WHAT YOU WILL DO: Whatever precedes the line containing "Click the line" is not copied; that line and every line after it through the final one below are copied exactly, except pictures.

Content starts

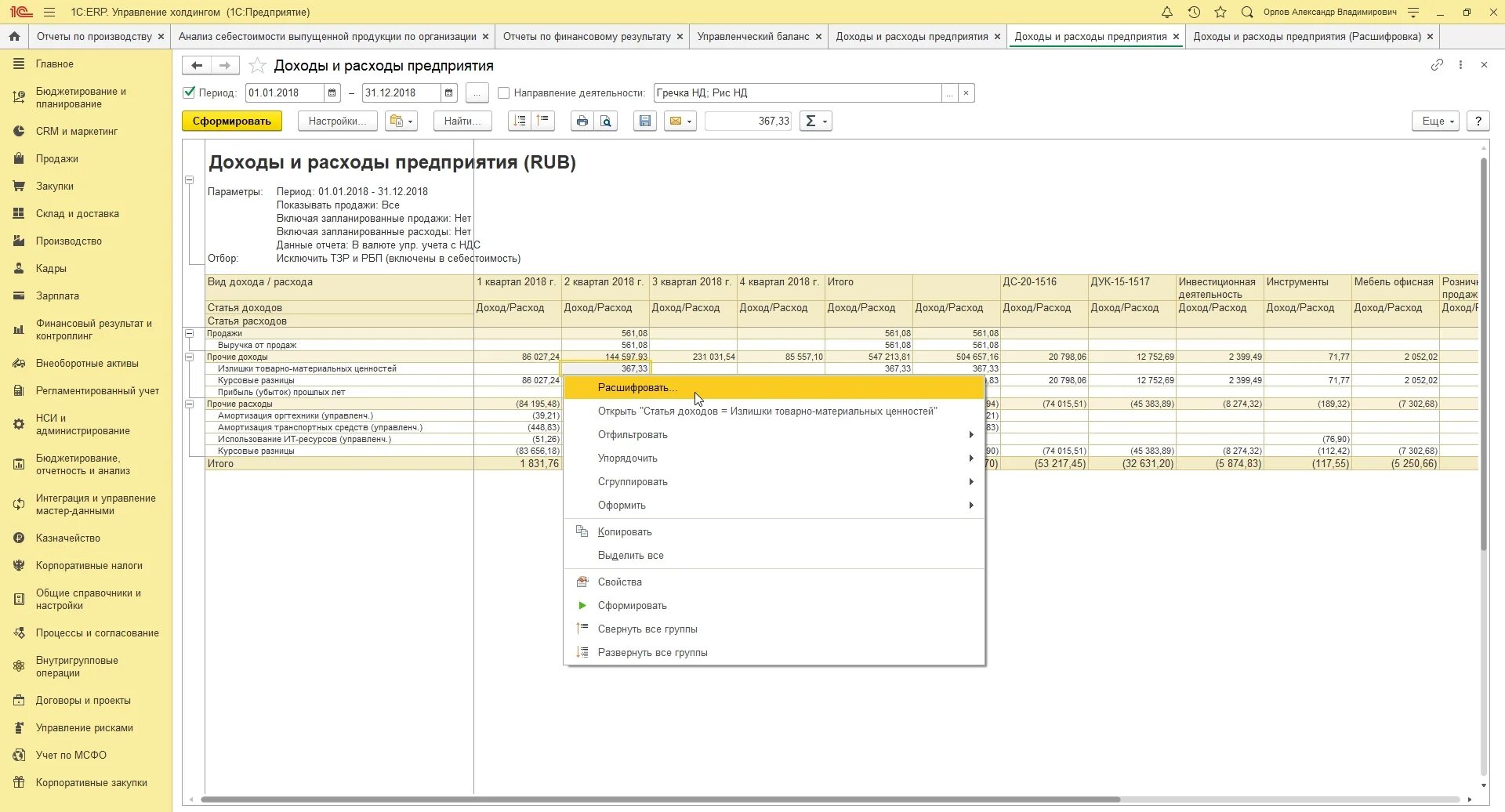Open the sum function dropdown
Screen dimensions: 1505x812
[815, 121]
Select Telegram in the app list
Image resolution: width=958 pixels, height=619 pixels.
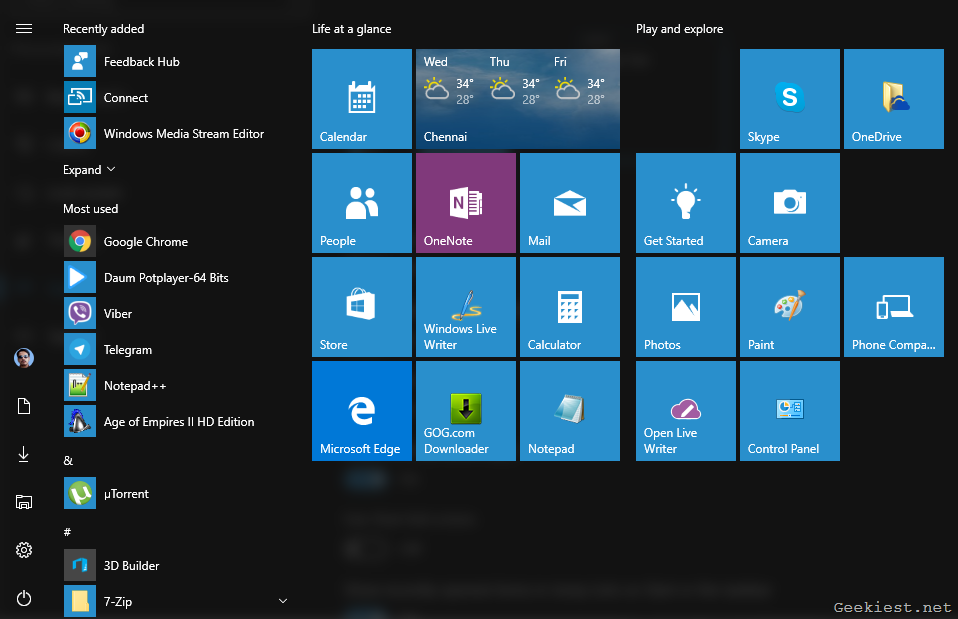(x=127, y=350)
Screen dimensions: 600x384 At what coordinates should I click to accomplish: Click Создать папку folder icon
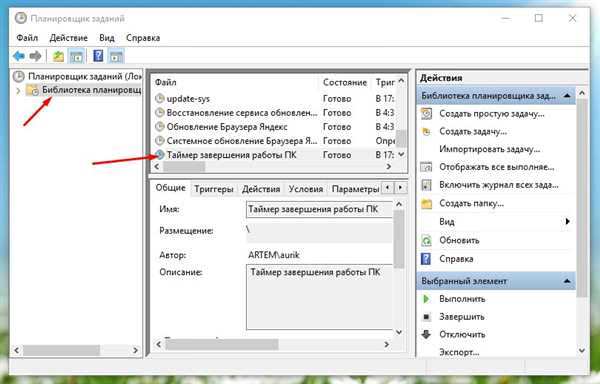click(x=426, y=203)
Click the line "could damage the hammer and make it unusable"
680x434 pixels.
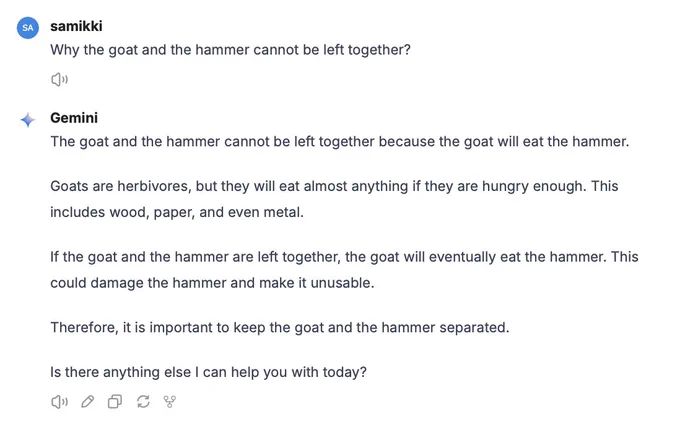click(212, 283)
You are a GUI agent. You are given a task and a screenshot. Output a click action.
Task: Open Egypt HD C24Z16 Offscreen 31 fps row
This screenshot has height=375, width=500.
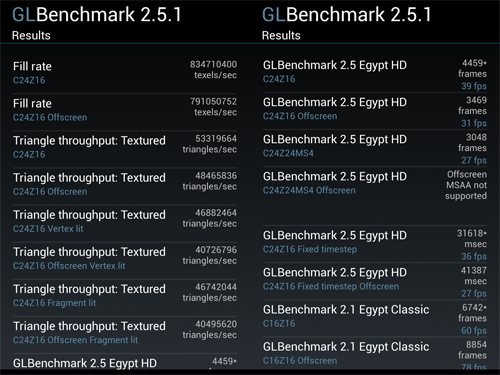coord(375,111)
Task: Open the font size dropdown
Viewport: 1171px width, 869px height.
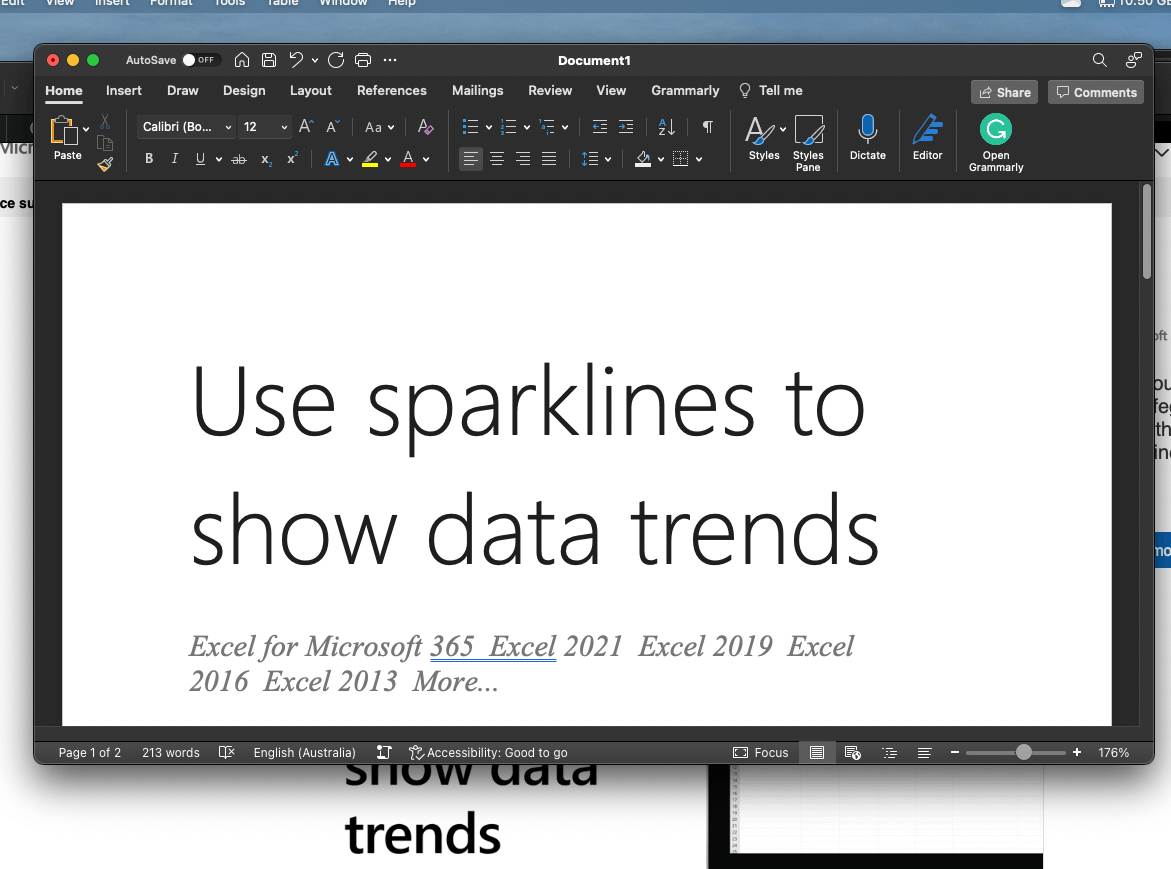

Content ends

ANSWER BOX:
Click the line "could damage the hammer and make it unusable"
680x434 pixels.
click(212, 283)
You are a GUI agent. You are given a task and a screenshot. Output a click action.
Task: Open Egypt HD C24Z16 Offscreen 31 fps row
This screenshot has height=375, width=500.
coord(375,111)
Task: Open the font size dropdown
Viewport: 1171px width, 869px height.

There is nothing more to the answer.